By  on May 31, 2007

After seven years in business, luxury e-retailer Net-a-porter continues to post dramatic increases in sales and profits.

Company executives said that for the fiscal year ended Jan. 31, profits before taxes rose 61.5 percent, to 2.1 million pounds, or $4 million, from 1.3 million pounds, or $2.2 million, despite the expense of opening a distribution center in New York in the third quarter last year. Revenues grew even faster, rising 74.6 percent, to 37.2 million pounds, or $72 million, from 21.3 million pounds, or $37 million.

"We're attributing [the growth] to an increase in our new customers on a regular basis," said chief executive officer Mark Sebba. The company averaged about 2,000 new customers a month in 2005; that figure swelled to about 3,000 a month last year. That's not to say Net-a-porter lacks repeat customers, he said.

"They like the proposition. They talk about us. There's an enormous word of mouth," Sebba said. The company also has an enormous mailing list of people who've signed up to get weekly e-mails, he added.

The company has benefited from the growing acceptance of apparel shopping online, said founder Natalie Massenet. Last year, apparel pushed past computers and software to become the number-one-selling category online, excluding travel.

"There is greater adoption and confidence with online shopping," she said. "A lot of our customers have been getting e-mails from Net-a-porter for a while, but now that purchasing online has become a way of life for them in other areas, such as groceries and travel, they are going over to apparel."

Fueling Net-a-porter's growth, the average order value has gone up slightly, to about $1,000, and units per order have increased from approximately 1.8 to 2.1. Gross profit margins also increased slightly, to 48.4 percent from 47.6 percent.

The company's future plans are not dramatically different from its current model, and include offering overnight shipping globally to as many customers as possible, continuing to add new brands, tailoring the online shopping experience for specific types of customers and continuing to expand Net-a-porter's customer base internationally, including in the Middle East and Australia.

"There are women with laptops all around the world who are looking for the latest Chloé dress," said Massenet.While all Net-a-porter customers share a love of fashion, they tend to fall into four camps: the top fashion customer, the aspirational shopper, the sale shopper and men who buy for women. The company could customize e-mails, personal shopping, landing pages and other features for each group.

What sets Net-a-porter and its customers apart from other online luxury stores is an authoritative point of view, said Massenet. "We were founded on the principle of reviewing trends in the business from an editorial perspective and offering them for sale to the customer.
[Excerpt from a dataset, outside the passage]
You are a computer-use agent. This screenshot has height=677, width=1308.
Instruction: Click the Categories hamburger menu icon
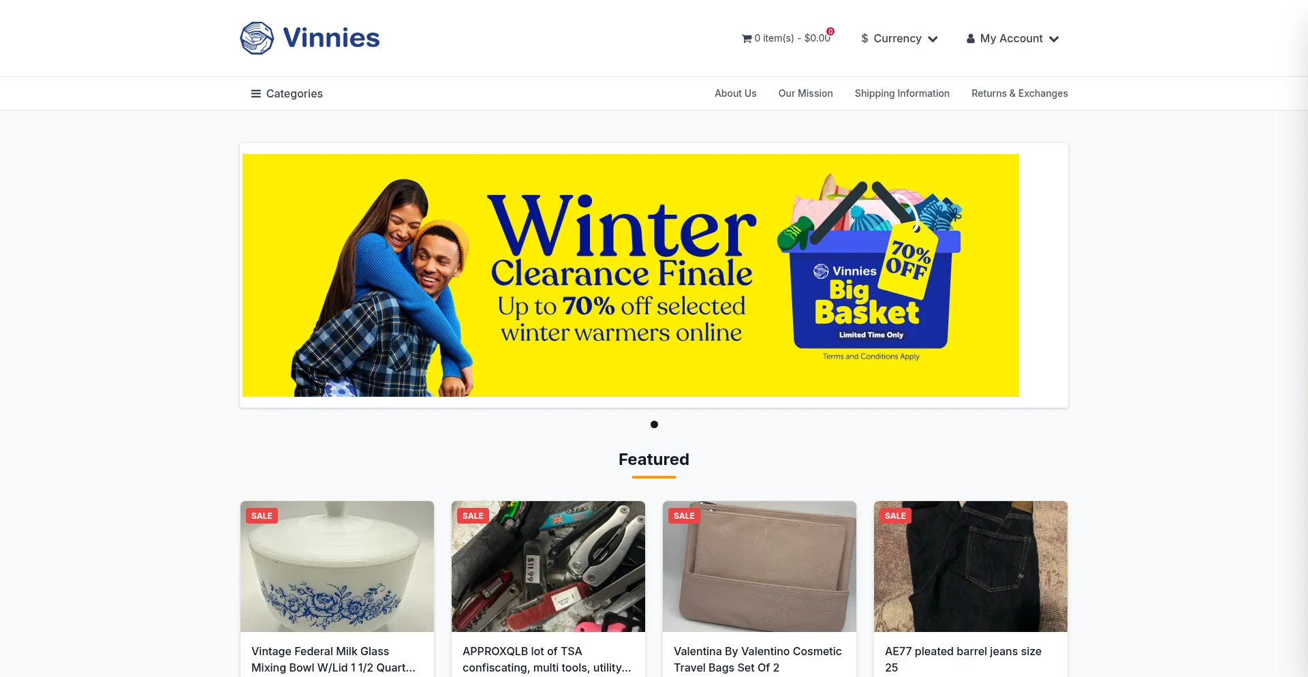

Now that I'm a retailer, I understand the temptation to sell things every season that have sold the season before, but the fashion-forward customer wants what's next, and our customer comes to us for what's next, not what sold the season before."
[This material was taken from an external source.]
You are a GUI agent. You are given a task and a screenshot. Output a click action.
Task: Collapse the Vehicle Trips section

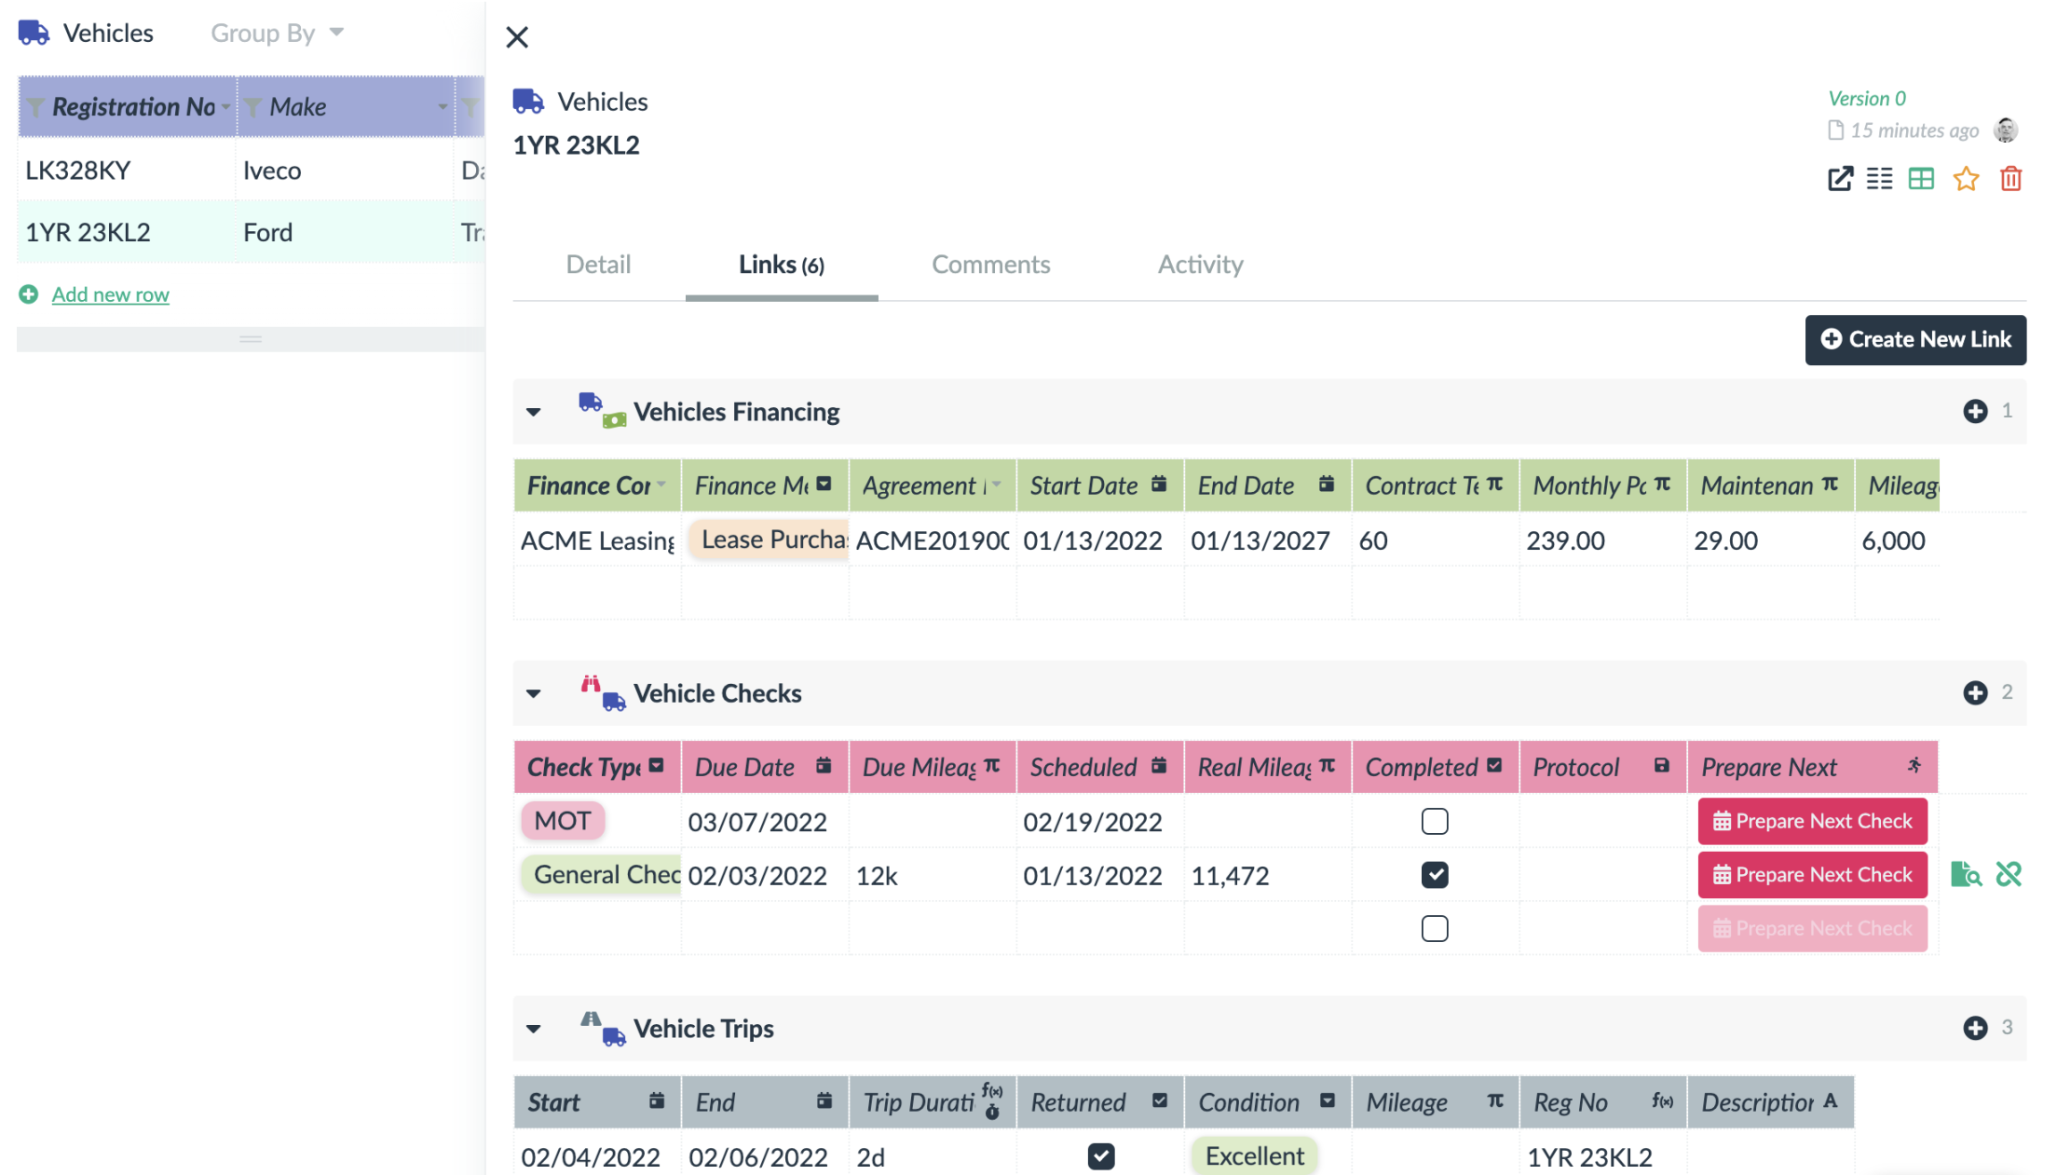tap(534, 1027)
The Net-a-porter customer has very little price resistance to fashion must-haves, and wants to be pre-alerted to the right items, she said.

It was this approach that led the company to acquire 100,000 new customer names from Girlshop after the Internet pioneer closed last month. "Girlshop departed from other online fashion sites by having a point of view," Massenet explained. "I thought its customer base would respond to our positioning. We were also keen to tap into the New York and U.S.-centric customer base."

It was not the first such acquisition for Net-a-porter, which also has snapped up customer lists from in the U.K. and Language, a fashion-forward NoLIta boutique that closed several years ago.

Opening the U.S. distribution center last year was expensive for Net-a-porter, but it cut distribution costs "dramatically" in only six months and increased the portion of sales coming from the U.S., said Sebba, who declined to specify exact figures. On average, 50 percent of orders in the U.S. now come from new customers, vs. 30 percent in the rest of the world, he said.

Sales in the first quarter of this year through March 31 were up around 80 percent compared with the same period last year, said Sebba. The retailer has nearly doubled its revenue every year since it was launched in June 2000. It has been profitable for three years.Net-a-porter, which is partially owned by Compagnie Financière Richemont SA, has no plans to be acquired or to go public, said Massenet. The Italian Internet retailer Yoox recently said it planned to go public next year.